Background Female genital mutilation (FGM) is most commonly encountered in Africa and the Middle East, with migration from FGM-practicing countries meaning it is increasingly seen in Europe. Addressing FGM requires accurate information on who is affected but ascertainment is notoriously difficult. This study estimated FGM prevalence in women presenting for maternity care in the Lothian region of Scotland and compared this with that expected by extrapolation of survey data from women's country of birth.
Methods Electronic clinical records were linked to birth registration data to estimate FGM in the obstetric patients in Lothian from 2010 to 2013.

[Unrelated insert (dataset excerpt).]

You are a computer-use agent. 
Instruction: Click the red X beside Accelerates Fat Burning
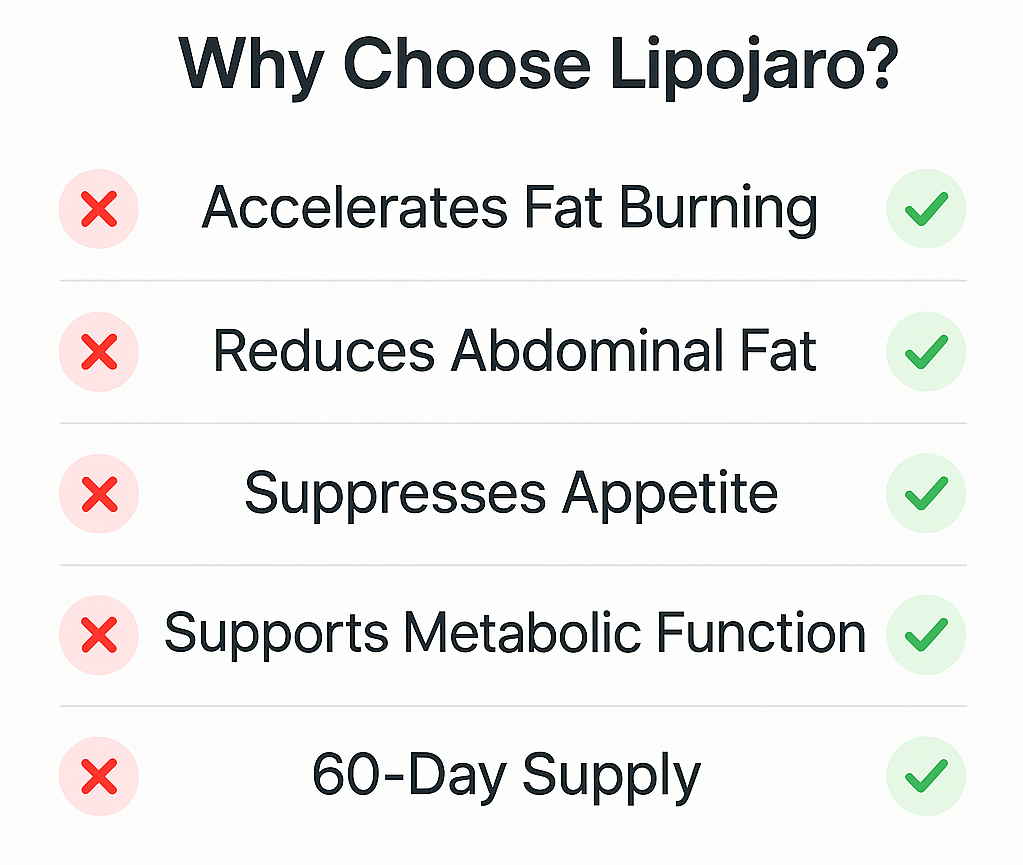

Results Among all, 107 women affected by FGM were detected, at a rate of 2.8/1000 pregnancies. Of 487 women from UNICEF-recognized FGM-practicing countries who accessed care, 87 (18%) had documented evidence of FGM (three quarters of whom came from Nigeria, Sudan or The Gambia). The prevalence was 54% of the level expected from the extrapolation method. Country of birth had a sensitivity of 81% for FGM.

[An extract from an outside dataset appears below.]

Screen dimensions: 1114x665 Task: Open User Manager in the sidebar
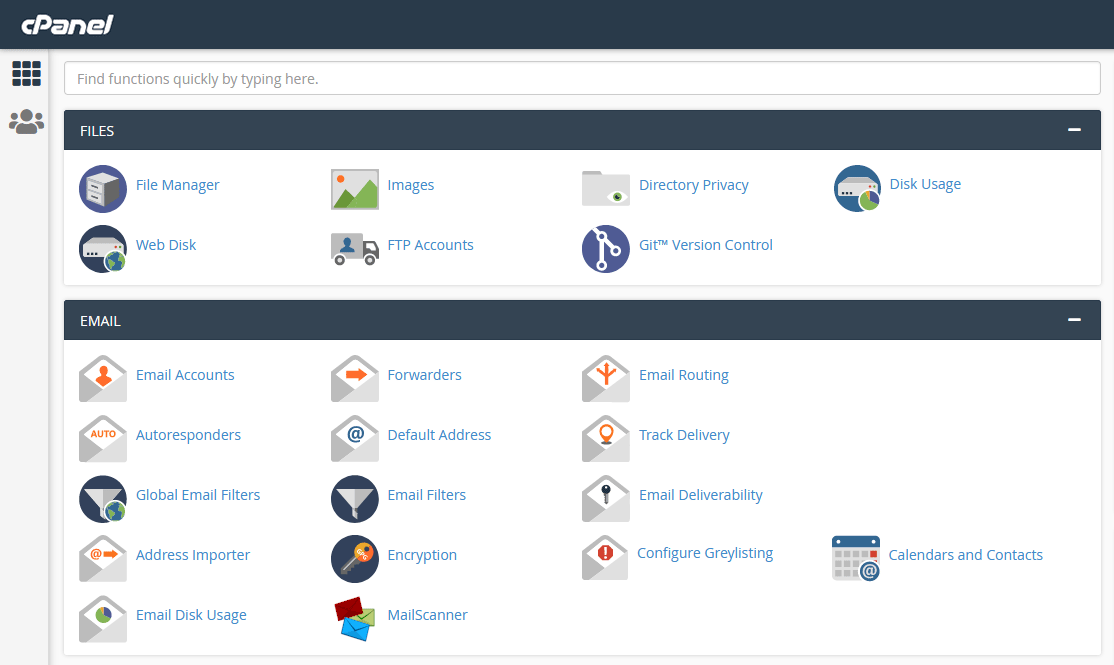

Conclusion Women from FGM-practicing countries commonly access maternity care in Lothian. This confirms the need for ongoing training and investment in identifying and managing FGM. Matching electronic clinical records with birth registration data was a useful methodology in estimating the level of FGM in the maternity population. In a European country like Scotland with modest migrant numbers, asking country of birth during pregnancy and making sensitive enquiries could detect 81% of women with FGM. Extrapolation from maternal country of birth surveys grossly overestimates the true prevalence.